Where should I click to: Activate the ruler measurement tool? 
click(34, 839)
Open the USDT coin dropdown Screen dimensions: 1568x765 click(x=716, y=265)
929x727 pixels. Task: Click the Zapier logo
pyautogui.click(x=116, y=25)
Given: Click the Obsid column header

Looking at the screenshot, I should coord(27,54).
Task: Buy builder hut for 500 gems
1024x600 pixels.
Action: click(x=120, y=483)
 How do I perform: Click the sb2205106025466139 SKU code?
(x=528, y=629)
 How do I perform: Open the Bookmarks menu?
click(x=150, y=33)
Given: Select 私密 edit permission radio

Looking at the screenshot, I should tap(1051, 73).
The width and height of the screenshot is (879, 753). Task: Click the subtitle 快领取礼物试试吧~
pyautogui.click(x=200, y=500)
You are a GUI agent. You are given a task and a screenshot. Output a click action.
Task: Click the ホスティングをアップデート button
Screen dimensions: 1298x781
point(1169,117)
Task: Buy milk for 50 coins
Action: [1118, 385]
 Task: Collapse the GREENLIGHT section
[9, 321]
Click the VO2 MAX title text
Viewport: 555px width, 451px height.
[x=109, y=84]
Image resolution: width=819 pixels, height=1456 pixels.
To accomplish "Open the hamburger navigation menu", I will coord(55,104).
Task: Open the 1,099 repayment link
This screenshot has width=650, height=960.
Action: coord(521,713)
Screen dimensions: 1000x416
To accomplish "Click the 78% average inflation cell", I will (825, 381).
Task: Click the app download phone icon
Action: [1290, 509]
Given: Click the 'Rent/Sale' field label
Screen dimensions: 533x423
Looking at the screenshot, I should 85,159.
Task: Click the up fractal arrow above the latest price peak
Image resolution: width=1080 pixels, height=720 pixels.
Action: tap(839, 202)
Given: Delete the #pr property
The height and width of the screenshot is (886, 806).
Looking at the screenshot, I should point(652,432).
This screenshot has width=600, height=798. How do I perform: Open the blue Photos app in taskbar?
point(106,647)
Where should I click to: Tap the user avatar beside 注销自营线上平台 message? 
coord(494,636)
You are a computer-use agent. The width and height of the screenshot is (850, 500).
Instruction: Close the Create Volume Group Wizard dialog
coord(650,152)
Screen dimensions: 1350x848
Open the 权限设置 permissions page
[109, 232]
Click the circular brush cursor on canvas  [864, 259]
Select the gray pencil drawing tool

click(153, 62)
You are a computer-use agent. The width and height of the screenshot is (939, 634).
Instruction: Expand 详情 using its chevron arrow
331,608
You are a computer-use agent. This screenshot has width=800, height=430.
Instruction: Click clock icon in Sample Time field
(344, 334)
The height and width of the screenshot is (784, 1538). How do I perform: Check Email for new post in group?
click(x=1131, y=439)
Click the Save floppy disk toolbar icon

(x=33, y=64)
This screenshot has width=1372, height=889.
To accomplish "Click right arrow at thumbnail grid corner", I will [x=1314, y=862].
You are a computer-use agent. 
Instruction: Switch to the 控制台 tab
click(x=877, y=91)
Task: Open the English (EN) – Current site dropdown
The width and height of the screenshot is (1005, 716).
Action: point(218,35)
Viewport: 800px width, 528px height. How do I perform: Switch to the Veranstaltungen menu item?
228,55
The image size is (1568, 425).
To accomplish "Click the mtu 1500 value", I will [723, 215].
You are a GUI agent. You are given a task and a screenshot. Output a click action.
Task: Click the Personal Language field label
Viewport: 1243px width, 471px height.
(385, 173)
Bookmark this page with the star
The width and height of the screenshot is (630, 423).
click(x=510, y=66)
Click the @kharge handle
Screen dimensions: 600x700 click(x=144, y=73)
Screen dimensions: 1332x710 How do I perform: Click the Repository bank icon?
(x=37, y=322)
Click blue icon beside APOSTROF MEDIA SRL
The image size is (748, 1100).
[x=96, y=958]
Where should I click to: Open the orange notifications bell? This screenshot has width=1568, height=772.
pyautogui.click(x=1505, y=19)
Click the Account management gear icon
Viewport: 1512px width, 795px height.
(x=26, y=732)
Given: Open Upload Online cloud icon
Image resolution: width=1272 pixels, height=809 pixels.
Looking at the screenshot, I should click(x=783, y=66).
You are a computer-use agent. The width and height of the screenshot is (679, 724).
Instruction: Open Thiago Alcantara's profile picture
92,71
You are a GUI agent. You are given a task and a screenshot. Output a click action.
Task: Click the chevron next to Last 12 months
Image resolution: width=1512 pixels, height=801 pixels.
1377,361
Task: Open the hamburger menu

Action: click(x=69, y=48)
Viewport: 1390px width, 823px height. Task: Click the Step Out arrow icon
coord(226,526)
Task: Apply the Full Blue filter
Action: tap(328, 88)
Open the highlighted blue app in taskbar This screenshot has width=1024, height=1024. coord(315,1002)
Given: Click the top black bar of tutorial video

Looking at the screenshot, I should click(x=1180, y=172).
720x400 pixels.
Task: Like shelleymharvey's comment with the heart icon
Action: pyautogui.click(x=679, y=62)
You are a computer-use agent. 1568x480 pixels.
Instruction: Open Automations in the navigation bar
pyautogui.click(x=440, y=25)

....

» **The request**
Copy out the listing lines starting with the line that contains "Task: Open the 1,099 repayment link" and going on through the line that contains "Action: [1290, 509]", and reproduce them without any changes.

» **Written solution**
Task: Open the 1,099 repayment link
This screenshot has width=650, height=960.
Action: coord(521,713)
Screen dimensions: 1000x416
To accomplish "Click the 78% average inflation cell", I will (825, 381).
Task: Click the app download phone icon
Action: [1290, 509]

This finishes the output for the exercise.